THEATER: Ein Kleinbürger wie jeder andere

Nikolaus Haenel spielt im Kasemattentheater „Herr Karl“, ein Satirestück über einen Wendehals.

Biedermännischer Brandstifter: Herr Karl

1961 kreierten Carl Merz und der Schauspieler Helmut Qualtinger mit ihrem „Herr Karl“ ein satirisches Stück über den Archetypus des österreichischen Kleinbürgers. Die Figur sei frei erfunden, hieß es damals; und doch hat er gelebt, der Herr Karl, und ist noch immer unter uns.

Herr Karl erzählt im Stück einem „jungen Menschen“, dem Zuschauer, seine Lebensgeschichte, während er bei der Arbeit im Lager eines Feinkostgeschäftes sitzt. Doch die Bühne im Kasemattentheater ist nicht opulent, sondern spärlich ausgestattet. Lediglich ein schraddeliger Tisch bildet das Bühnenbild, an dem Nikolaus Haenel als Herr Karl Platz vor einem allerdings wenig jungen Publikum nimmt und einen etwa einstündigen Monolog hält, in dem er sein Leben Revue passieren lässt.

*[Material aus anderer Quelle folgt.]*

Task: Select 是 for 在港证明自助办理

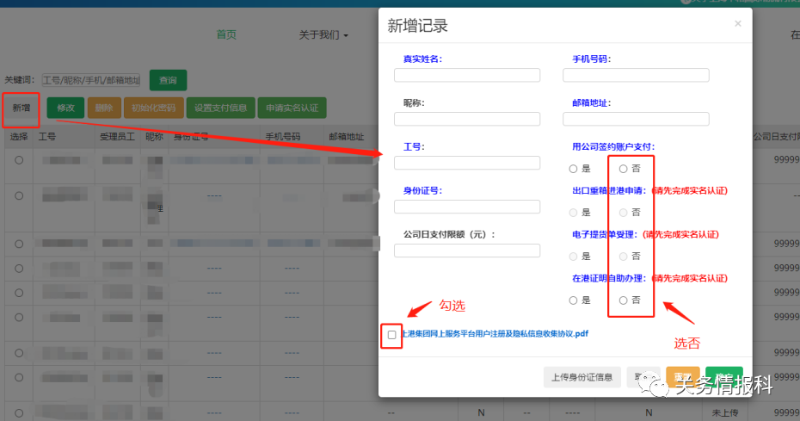Action: (573, 300)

„Es war eine unruhige Zeit. – Ich hab sie genossen“, erzählt der Herr Karl eingangs. „Man wusste nie, zu welcher Partei man gehört.“ Der Erzähler entpuppt sich als opportunistischer Mitläufer aus kleinbürgerlichem Milieu, der sich in Österreich vom Ende des Ersten Weltkrieges bis zum Ende der „Besatzungszeit“ und in die 1950er Jahre hinein durchs Leben gewurschtelt hat. Als 1934 die klerikalfaschistische Diktatur errichtet wird, ist Herr Karl ein Anhänger der Christsozialen. Nach dem „Anschluss Österreichs“ 1938 wechselt er die Parteikarte und tritt sofort den Nationalsozialisten bei. Nach 1945 dient er den Befreiern. „Dadurch, dass ich mir in der Besatzungszeit viele Sprachen angeeignet hab, hab ich gute Geschäfte gemacht.“ Nicht nur politisch nutzt Herr Karl immer die Gunst der Stunde und erweist sich als gnadenloser Opportunist, auch im sozialen Leben ist er ein Drückeberger und das Paradebeispiel eines Profiteurs, der für sein eigenes Wohlergehen über Leichen geht. „Ich habe oft mein Leben gewechselt. Ich war unbeständig. – Ein Falter.“

Sein Monolog offenbart die Widersprüche – allerdings auf recht vordergründige Weise. Nur wenige Passagen sind wirklich geistreich. Stattdessen überwiegen flache Wortspiele wie „Bombenschädlinge“ für Bombengeschädigte und Altherrenhumor. Was ursprünglich als eher feinere satirische Gesellschaftskritik angelegt war, gerät so zur Provinzposse, und das, obwohl Nikolaus Haenel gut den senilen Alten mimt und zumindest mit seinem Minenspiel überzeugen kann. Slapstickhafte Elemente, wie der durch einen Kaffeefilter gezogene Cognac, wirken jedoch deplatziert – es kippt in Richtung klamaukiges Kabarettstück. „Österreich ist unpolitisch“, heißt es, oder „Ein Verbrechen, wie man das Volk in die Irre geführt hat“ und „Als der Hitler kam, hat der Wiener endlich einen Held gehabt“.

Angesichts dieser wenig subtilen Ironie, die dem Publikum wie mit dem Hammer um die Ohren gehauen wird und den Herrn Karl als unmoralischen (Anti-)Helden vorführt, der sich keinerlei Schuld bewusst ist und damit auf ein bloßes Phänomen reduziert wird, sehnt man sich nach Erklärungen. „Ich bin heute immerhin soweit, dass ich sagen kann: Ich hab mein Leben nicht umsonst gelebt“, heißt es am Schluss tumbe. Eine zähe Inszenierung, die einem viel Geduld abverlangt und dennoch mit stürmischen Beifall quittiert wurde.

Letzte Vorstellung an diesem Freitag, dem 13. Dezember um 20 Uhr im Kasemattentheater.